Koronawirus. Spada liczba testów. "Tu nie ma nic niepokojącego"

- Testowani w Polsce są pacjenci objawowi. Takie osoby zgłaszają się do lekarzy POZ, którzy dalej kierują ich na wykonanie testu na obecność koronawirusa. Tu nie ma nic niepokojącego. Jeżeli widzimy, że jest mniej osób objawowych, to znaczy, że mamy mniejszą transmisję koronawirusa - tłumaczył Wojciech Andrusiewicz.

Andrusiewicz przypomniał, że ze spadkiem liczby zakażonych rośnie liczba buforu łóżek covidowych i wolnych respiratorów. - Łóżek mamy już około 13 tysięcy, a respiratorów jest około 600 - tłumaczył rzecznik MZ i dodał, że informacja o tym, że w danym województwie liczba wolnych respiratorów wynosi 2-3 nie oznacza, że nie można wykorzystać tych respiratorów, które są wolne, a w tym czasie nie służą pacjentom z innymi schorzeniami.

Jak zaznaczył, Ministerstwo Zdrowia zauważa, że mniej osób trafia do szpitali, co jest dobrą wiadomością. - Nikt nie będzie oszczędzał na zdrowiu pacjentów. W szpitalach tymczasowych mamy około 300 łóżek, zajętych jest zaledwie 75. Pamiętajmy, że w tym momencie są jeszcze miejsca w zwykłych szpitalach - mówił Wojciech Andrusiewicz.

- Do szpitali tymczasowych kierujemy pacjentów, którzy wymagają hospitalizacji, potrzebują podłączenia pod tlen, ale nie są one w stanie ciężkim. Na ten moment dla pacjentów w ciężkim stanie są jeszcze miejsca w szpitalach jednoimiennych - dodał rzecznik resortu zdrowia.

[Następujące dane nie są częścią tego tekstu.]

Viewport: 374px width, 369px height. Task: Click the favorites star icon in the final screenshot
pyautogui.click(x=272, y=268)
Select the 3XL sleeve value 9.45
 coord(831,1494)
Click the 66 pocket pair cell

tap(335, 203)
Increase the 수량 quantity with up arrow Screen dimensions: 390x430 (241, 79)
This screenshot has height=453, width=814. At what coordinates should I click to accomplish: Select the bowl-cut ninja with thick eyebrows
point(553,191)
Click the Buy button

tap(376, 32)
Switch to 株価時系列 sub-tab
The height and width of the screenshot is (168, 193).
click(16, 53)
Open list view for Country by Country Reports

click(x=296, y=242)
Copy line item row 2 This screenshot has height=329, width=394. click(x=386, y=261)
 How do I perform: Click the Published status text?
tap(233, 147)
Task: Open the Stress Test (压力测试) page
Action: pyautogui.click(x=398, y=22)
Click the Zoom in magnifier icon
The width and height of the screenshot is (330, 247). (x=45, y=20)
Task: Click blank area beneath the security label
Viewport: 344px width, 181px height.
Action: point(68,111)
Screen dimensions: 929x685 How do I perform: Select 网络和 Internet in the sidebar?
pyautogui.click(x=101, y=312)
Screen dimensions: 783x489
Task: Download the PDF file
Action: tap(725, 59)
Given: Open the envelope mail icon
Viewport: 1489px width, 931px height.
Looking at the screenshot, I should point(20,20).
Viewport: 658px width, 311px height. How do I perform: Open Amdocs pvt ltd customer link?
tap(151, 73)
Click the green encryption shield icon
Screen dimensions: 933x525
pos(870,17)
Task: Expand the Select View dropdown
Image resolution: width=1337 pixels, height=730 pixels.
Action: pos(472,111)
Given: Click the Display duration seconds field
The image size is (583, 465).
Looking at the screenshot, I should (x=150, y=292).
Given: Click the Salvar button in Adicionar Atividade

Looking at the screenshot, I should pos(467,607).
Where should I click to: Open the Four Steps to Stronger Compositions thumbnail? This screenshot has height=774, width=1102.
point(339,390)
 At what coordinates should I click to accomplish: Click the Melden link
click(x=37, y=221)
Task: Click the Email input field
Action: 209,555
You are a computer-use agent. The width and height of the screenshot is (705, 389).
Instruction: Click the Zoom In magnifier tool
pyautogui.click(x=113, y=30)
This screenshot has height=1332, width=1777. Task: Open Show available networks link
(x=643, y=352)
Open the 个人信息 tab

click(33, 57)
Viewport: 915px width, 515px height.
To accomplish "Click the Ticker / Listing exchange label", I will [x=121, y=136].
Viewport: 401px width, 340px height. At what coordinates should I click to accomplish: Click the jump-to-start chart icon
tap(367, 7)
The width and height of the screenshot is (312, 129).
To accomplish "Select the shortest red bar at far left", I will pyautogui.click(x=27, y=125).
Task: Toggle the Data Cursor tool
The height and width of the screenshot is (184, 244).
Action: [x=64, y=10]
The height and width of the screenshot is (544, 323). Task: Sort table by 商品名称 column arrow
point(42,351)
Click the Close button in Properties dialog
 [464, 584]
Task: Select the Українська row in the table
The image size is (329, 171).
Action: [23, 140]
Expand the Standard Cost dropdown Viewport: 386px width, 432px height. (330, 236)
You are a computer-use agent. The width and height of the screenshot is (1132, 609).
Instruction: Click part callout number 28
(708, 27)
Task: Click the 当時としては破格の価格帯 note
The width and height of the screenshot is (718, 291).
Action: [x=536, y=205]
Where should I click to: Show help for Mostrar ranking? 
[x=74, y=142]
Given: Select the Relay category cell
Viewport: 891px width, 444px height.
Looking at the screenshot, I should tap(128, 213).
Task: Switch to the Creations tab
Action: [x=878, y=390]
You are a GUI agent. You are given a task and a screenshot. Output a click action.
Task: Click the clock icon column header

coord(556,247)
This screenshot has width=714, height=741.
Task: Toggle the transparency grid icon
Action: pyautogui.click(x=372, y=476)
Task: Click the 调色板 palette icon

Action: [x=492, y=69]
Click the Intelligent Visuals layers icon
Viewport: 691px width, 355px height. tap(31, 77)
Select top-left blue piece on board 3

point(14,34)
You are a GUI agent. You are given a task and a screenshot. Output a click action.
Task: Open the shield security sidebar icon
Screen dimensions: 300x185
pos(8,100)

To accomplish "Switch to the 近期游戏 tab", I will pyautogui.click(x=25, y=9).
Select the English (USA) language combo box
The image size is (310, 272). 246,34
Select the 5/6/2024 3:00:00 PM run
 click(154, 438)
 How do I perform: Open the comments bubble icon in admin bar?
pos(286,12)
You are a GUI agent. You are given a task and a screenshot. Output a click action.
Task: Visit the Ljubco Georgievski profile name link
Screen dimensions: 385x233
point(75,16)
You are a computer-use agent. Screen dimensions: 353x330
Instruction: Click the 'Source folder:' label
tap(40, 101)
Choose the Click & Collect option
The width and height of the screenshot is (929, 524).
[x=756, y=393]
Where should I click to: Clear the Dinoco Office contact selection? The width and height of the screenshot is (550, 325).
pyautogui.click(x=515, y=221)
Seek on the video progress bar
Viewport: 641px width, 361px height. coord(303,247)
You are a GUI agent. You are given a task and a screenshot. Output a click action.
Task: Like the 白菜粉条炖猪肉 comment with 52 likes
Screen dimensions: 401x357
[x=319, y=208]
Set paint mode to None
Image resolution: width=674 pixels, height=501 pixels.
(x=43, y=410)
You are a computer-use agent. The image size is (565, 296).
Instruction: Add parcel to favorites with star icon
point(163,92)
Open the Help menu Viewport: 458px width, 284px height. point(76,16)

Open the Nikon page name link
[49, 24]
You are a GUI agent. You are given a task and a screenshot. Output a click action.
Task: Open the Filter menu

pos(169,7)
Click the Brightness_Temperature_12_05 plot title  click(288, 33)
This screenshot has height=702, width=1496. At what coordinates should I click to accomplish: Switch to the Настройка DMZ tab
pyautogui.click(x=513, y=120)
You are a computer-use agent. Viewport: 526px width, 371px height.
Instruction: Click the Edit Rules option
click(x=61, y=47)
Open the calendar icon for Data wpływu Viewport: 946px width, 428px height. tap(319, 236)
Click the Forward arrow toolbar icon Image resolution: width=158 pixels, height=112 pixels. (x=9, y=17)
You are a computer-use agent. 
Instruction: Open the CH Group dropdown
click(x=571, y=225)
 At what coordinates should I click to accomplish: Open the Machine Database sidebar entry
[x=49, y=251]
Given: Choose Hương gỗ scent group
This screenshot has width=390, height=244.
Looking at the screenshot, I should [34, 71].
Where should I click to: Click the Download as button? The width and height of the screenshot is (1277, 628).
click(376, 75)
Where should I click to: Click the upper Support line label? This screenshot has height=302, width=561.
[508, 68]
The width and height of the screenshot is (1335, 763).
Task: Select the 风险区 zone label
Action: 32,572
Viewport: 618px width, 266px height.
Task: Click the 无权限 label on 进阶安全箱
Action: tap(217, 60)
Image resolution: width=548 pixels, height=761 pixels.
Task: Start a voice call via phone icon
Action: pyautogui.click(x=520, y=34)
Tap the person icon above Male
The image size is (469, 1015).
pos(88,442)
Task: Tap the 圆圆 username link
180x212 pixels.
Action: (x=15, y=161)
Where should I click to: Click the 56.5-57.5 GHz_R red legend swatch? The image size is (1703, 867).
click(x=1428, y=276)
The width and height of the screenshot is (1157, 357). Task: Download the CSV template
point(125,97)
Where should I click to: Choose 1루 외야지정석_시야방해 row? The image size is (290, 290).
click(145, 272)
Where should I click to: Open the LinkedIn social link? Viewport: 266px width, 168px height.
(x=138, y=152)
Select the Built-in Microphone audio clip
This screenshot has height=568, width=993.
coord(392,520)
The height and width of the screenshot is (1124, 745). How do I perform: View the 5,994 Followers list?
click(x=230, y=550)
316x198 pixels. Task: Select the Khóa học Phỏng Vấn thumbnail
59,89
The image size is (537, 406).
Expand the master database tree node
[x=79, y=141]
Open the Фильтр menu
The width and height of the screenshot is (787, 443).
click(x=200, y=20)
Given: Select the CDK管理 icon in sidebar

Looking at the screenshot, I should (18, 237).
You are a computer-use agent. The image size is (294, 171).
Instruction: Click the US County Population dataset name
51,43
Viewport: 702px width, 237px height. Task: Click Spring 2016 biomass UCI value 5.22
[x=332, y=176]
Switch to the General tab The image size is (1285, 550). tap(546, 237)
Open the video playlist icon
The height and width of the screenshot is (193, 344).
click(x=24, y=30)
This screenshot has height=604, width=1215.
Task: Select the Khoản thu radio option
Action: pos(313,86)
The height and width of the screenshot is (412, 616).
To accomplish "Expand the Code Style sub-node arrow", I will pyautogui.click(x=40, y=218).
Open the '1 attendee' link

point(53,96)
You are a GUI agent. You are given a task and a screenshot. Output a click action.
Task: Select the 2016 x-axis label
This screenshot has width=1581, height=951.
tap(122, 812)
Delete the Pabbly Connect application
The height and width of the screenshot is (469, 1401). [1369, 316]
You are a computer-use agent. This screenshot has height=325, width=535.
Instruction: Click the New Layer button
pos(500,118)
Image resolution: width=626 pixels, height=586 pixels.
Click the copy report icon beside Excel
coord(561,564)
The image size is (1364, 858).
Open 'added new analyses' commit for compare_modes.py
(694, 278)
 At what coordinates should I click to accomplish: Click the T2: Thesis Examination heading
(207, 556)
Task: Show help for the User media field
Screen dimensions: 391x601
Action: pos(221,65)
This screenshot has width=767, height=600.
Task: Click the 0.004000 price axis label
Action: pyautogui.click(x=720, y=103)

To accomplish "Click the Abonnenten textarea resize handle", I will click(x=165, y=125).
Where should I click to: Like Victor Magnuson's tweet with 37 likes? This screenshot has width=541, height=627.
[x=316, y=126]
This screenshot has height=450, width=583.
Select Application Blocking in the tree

Wojciech Andrusiewicz poruszył też kwestię szczepionek na koronawirusa. - My przygotowujemy całą logistykę tu na miejscu. Zapewniam, że będzie ona dostępna. Przygotowujemy punkty szczepień, a także system chłodzenia tych szczepionek. Liczymy na to, że skorzysta z nich znaczna część społeczeństwa - zaznaczył Wojciech Andrusiewicz.